Personal information
- Born: 1 August 1960 (age 65) Belgrade, Serbia, FPR Yugoslavia
- Nationality: Serbian
- Listed height: 1.87 m (6 ft 2 in)

Career information
- NBA draft: 1982: undrafted
- Playing career: 1979–1996
- Position: Point guard
- Number: 7
- Coaching career: 1996–present

Career history

As a coach:
- 1996–2000: Beopetrol U19
- 2000: Beopetrol
- 2000–2008: FMP Železnik U19
- 2008, 2009: FMP
- 2010–2011: Igokea
- 2012–2015: Crvena zvezda Youth
- 2015–2016: FMP
- 2016–2021, 2022: Crvena zvezda Youth
- 2022–present: Qingdao U19

Career highlights
- Serbian League Cup winner (2016);

= Slobodan Klipa =

Serbian basketball player and coach

Slobodan Klipa (Слободан Клипа; born 1 August 1960) is a Serbian professional basketball coach and former player who serves as the U-19 head coach for Qingdao.

== Playing career ==
A point guard, Klipa played 17 seasons in Yugoslavia from 1979 to 1996. During his playing days, he played for KK Igman, Željezničar Sarajevo, Varda Višegrad, Kvarner, FMP Železnik, and Beopetrol. He retired as a player with Beopetrol in 1996.

== Coaching career ==
After retirement in 1996, Klipa joined a youth system of Beopetrol as the U19 head coach. In February 2000, he became the head coach of Beopetrol of the YUBA League for the rest of the 1999–2000 season. In summer 2000, he was named the U19 head coach for FMP Železnik. He coached the FMP Železnik U19 team until 2008.
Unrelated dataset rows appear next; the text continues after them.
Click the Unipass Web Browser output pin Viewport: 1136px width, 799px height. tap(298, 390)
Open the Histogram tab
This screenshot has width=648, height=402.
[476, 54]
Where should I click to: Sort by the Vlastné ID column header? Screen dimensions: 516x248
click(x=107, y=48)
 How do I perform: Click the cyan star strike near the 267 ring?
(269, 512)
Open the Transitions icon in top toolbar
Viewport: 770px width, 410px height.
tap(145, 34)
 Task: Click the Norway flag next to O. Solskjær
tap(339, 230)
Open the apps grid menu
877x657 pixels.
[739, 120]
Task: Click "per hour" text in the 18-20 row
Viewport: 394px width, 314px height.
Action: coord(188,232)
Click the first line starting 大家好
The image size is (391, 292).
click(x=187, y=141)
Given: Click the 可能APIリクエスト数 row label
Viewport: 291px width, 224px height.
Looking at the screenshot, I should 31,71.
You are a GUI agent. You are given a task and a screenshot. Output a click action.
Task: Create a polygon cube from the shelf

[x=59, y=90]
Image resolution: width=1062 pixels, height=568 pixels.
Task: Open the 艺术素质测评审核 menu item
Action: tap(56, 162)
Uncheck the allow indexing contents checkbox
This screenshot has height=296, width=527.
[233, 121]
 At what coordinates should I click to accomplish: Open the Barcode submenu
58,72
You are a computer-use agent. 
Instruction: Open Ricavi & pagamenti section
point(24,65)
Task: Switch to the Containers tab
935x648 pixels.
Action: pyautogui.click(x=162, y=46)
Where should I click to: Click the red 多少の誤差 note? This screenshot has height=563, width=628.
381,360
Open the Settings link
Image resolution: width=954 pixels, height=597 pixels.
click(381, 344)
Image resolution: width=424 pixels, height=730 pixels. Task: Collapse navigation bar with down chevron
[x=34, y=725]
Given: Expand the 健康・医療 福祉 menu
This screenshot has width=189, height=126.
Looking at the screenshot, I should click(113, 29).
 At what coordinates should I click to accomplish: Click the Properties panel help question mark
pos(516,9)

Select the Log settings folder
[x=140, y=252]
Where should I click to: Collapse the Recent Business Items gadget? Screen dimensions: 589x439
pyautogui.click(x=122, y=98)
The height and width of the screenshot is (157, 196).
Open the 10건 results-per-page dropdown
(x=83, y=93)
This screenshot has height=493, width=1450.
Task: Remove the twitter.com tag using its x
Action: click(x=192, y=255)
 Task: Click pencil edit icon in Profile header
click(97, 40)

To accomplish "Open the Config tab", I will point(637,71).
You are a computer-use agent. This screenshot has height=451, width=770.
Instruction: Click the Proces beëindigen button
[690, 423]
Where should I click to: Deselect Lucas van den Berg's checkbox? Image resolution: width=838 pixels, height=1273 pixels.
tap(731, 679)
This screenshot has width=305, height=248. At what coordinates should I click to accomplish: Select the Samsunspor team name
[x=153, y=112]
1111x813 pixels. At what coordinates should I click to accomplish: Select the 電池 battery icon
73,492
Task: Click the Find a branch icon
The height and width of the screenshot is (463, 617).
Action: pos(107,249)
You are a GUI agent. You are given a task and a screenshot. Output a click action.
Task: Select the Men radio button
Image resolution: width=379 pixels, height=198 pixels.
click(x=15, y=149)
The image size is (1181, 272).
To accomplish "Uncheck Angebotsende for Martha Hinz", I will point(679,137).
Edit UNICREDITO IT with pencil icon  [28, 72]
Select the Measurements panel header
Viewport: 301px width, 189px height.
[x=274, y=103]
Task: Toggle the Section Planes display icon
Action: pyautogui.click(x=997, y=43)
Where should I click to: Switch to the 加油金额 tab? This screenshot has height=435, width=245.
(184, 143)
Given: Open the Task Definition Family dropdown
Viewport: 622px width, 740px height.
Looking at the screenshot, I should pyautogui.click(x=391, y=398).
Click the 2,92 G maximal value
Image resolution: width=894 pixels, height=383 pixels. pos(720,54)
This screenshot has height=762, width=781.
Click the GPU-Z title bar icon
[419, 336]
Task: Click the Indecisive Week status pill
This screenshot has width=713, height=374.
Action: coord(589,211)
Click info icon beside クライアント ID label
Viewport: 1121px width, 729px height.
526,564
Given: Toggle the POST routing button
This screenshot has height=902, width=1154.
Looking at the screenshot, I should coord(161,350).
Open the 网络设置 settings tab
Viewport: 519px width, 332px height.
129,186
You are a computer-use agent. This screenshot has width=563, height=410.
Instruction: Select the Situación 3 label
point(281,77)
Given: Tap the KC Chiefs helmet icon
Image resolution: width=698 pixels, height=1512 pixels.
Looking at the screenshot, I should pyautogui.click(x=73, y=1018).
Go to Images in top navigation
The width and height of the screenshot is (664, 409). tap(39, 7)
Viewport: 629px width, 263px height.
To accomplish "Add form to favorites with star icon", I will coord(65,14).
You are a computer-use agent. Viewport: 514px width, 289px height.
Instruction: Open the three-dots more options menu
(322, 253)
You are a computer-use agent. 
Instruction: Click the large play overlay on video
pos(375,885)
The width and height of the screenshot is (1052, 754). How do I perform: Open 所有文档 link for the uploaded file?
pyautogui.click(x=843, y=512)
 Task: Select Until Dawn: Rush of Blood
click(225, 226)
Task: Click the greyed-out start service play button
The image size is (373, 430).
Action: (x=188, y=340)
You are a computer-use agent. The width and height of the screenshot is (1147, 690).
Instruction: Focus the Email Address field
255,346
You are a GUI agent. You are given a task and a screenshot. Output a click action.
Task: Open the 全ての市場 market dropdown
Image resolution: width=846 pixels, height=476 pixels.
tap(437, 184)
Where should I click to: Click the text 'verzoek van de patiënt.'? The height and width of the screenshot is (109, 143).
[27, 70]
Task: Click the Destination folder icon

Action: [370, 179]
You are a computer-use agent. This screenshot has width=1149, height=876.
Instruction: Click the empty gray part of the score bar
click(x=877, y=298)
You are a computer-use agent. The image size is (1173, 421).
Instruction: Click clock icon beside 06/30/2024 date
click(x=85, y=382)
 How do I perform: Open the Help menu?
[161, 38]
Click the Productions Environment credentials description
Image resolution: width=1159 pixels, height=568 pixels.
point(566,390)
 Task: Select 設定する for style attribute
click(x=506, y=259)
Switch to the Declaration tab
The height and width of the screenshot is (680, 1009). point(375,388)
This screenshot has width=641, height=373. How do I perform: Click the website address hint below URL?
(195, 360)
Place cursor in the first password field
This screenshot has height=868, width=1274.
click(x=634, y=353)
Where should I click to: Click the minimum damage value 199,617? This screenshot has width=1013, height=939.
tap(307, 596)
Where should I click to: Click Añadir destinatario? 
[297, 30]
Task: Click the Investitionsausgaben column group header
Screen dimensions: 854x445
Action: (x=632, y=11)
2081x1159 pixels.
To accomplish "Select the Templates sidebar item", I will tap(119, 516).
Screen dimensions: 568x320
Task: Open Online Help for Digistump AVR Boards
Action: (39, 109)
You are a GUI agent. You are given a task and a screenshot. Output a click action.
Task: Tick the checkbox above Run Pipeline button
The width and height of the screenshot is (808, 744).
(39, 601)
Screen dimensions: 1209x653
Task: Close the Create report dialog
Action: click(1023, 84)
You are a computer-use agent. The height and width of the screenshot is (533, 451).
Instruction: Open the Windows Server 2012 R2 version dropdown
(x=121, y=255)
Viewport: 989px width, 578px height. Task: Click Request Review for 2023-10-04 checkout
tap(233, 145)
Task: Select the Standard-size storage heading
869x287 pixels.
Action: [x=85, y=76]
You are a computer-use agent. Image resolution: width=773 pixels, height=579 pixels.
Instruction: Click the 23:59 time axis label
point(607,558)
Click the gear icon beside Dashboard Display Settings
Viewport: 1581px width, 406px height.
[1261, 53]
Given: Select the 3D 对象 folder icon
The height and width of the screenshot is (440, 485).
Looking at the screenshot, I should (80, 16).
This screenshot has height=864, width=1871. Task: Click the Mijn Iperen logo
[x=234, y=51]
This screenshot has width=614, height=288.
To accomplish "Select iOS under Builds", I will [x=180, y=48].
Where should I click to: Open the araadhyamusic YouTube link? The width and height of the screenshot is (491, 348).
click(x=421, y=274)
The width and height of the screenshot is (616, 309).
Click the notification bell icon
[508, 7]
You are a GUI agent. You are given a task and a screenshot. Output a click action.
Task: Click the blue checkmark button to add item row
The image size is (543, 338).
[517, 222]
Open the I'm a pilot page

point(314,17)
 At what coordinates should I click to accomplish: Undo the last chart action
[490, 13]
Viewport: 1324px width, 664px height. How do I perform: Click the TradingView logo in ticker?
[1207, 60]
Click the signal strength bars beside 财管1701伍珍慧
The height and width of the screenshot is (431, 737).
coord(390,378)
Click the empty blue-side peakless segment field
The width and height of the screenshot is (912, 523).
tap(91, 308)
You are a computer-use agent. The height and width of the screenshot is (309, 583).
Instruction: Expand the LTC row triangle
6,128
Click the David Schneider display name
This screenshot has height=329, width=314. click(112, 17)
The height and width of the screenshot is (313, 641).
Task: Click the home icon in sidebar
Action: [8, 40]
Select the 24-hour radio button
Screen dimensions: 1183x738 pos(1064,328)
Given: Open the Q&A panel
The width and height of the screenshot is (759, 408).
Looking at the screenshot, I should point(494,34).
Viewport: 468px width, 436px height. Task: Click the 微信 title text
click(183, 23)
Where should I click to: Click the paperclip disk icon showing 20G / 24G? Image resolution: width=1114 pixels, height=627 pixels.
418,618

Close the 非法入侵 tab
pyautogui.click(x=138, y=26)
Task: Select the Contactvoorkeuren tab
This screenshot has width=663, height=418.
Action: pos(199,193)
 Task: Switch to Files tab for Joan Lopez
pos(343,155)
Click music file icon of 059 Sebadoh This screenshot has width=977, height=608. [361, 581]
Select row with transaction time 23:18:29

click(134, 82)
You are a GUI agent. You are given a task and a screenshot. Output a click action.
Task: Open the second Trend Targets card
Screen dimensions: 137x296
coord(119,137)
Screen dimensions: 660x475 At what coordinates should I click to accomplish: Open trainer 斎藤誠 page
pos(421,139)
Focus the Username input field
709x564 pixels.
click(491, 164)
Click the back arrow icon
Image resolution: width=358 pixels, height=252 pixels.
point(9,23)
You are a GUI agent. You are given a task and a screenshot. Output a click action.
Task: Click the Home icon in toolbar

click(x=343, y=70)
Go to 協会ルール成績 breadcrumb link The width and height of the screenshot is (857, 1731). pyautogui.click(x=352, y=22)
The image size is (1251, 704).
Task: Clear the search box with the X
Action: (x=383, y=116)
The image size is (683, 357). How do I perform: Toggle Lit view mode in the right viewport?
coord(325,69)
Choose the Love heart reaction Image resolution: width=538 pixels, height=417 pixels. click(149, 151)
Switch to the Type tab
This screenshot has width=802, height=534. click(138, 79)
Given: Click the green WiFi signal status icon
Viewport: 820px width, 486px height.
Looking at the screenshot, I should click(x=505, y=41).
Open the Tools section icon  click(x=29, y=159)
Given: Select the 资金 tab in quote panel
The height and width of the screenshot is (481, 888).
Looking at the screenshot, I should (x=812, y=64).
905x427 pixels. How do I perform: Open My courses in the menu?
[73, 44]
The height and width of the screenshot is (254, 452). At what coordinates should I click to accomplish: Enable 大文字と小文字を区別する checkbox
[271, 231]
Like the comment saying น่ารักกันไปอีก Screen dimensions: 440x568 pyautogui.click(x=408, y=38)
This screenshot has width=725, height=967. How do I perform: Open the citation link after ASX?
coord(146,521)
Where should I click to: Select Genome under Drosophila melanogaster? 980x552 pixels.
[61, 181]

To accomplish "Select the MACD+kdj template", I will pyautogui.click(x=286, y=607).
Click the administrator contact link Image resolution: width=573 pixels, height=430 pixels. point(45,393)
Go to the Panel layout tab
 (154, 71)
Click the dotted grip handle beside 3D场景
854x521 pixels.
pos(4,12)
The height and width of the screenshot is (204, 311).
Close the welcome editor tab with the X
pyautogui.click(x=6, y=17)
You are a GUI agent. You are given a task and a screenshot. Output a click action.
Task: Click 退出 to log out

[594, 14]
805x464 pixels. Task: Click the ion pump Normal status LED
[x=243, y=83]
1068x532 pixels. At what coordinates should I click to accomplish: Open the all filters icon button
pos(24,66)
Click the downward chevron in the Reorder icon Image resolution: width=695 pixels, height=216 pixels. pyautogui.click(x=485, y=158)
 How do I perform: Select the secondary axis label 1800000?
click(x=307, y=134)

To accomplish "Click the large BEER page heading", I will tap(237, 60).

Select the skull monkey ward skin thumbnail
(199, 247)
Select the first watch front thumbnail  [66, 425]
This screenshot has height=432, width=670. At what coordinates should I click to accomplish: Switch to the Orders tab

Klipa had two stints as head coach for FMP of the Basketball League of Serbia and the ABA League. On 14 January 2008, Klipa became the FMP head coach after Vlada Vukoičić got fired. On 10 December 2008, Klipa parted ways with FMP. Afterwards, in July 2008, Klipa become the head coach of FMP for the second time. He left FMP on 28 October 2009.

On 26 July 2010, Klipa was named the head coach for the Bosnian team Igokea. He had a 11–15 record in the 2010–11 ABA NLB League season. Klipa resigned as the Igokea head coach on 26 May 2011. The resignation came after two losts to Široki TT Kabeli in the 2011 Bosnian Championship Finals.

In 2012, Klipa was named the head coach for the Crvena zvezda Youth.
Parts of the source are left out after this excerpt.